→ Task to carry out:
In the Verizon Five Forces excerpt, which factors does the analysis list as contributing to the moderate bargaining power of customers?

→ Supplied text:
>> BEGIN

Competitive Rivalry or Competition against Verizon (Strong Force)
This component of Porter’s Five Forces analysis determines the intensity or force of competition against Verizon Communications Inc. Competitive rivalry affects the telecommunications industry environment by imposing challenges on companies in growing and maintaining their market shares. In this external analysis of Verizon, the strong force of competition is based on the following external factors:
- Low product differentiation (strong force)
- High aggressiveness of telecommunications firms (strong force)
- High exit barriers (strong force)
The telecommunications industry has a low degree of product differentiation because competing products are highly similar, with small differences based on some variables. In this Five Forces analysis of Verizon, low product differentiation is an external factor that strengthens the intensity of competitive rivalry by making it easier for customers to change their service providers. In the wireless telecommunications market. Verizon’s generic competitive strategy and intensive growth strategies focus on quality as a differentiating factor to attract customers to its services, although these services have similarities to the services of competitors, like T-Mobile, AT&T, and Google Fiber. On the other hand, the high aggressiveness of firms strengthens the force of competition in the industry environment. Verizon and other firms aggressively compete through marketing campaigns and technological upgrades. Moreover, this Five Forces analysis identifies high exit barriers, which include the high cost of telecommunications infrastructure. This external factor discourages established firms from leaving the information and communications technology and services industry, thereby keeping competition high. Thus, this component of the Five Forces analysis of Verizon shows that competitive rivalry is a major force that shapes the strategies of the business.
Bargaining Power of Verizon’s Customers/Buyers (Moderate Force)
The intensity of customers’ impact is evaluated in this component of the Five Forces analysis of Verizon Communications Inc. Customers or buyers affect the company’s revenues, profit margins, and business value. The following external factors contribute to the moderate bargaining power of customers over Verizon and the telecommunications industry environment:
- Low information asymmetry (strong force)
- Moderate switching costs (moderate force)
- Moderate price sensitivity (moderate force)

>> END

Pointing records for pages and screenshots

>> BEGIN

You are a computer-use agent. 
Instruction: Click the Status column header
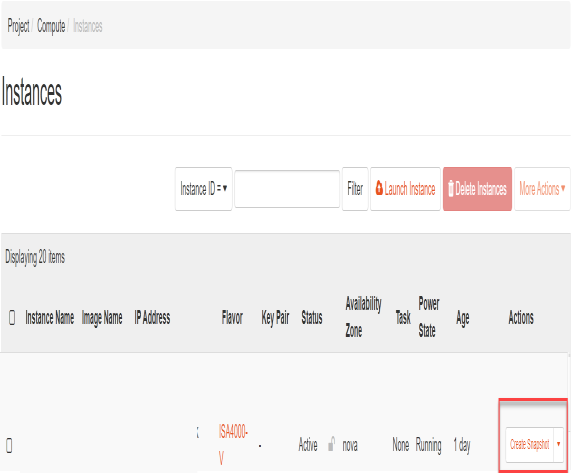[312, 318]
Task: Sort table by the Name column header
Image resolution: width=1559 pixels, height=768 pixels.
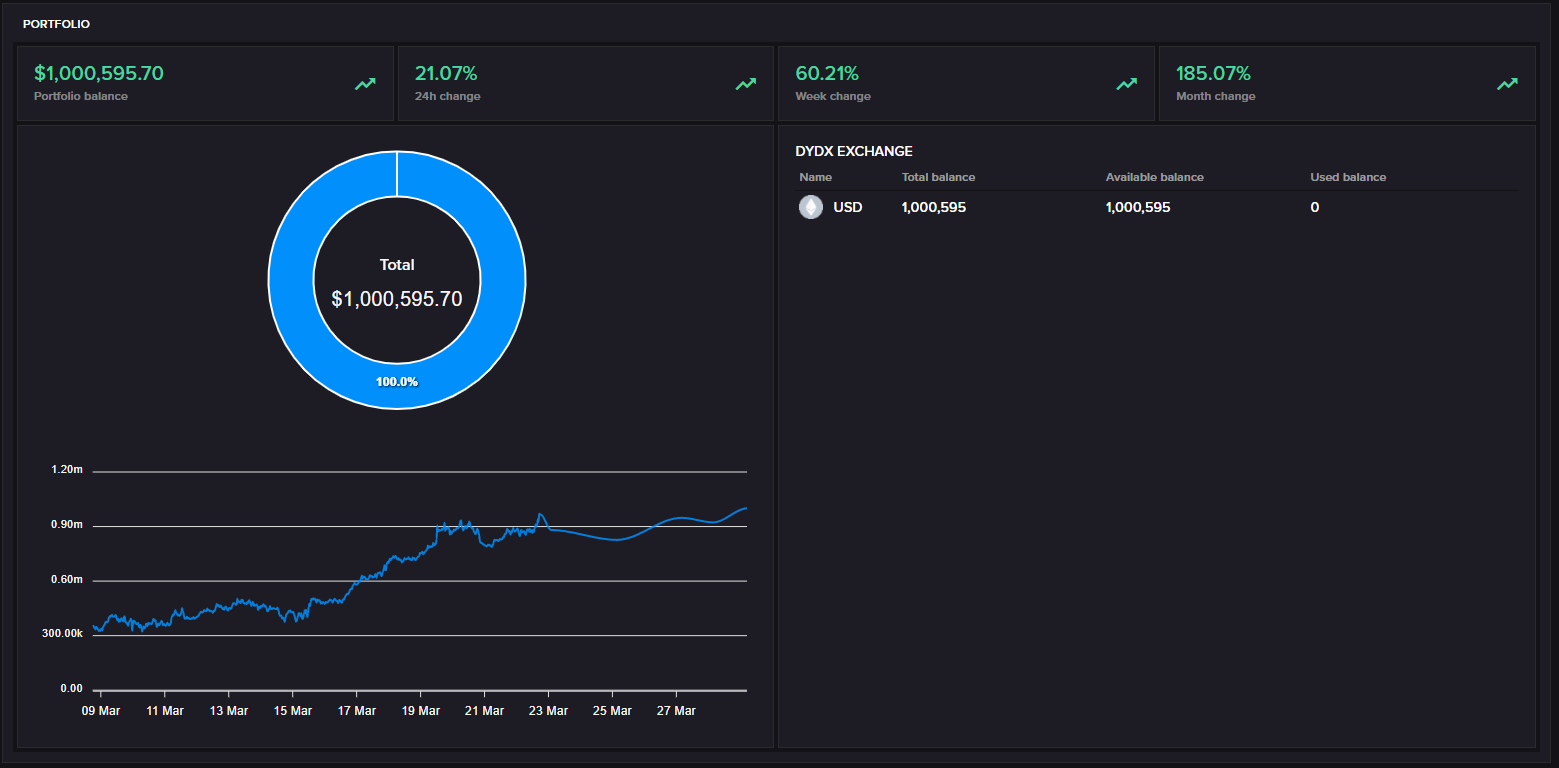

>> END

→ Task output:
Low information asymmetry, moderate switching costs, and moderate price sensitivity.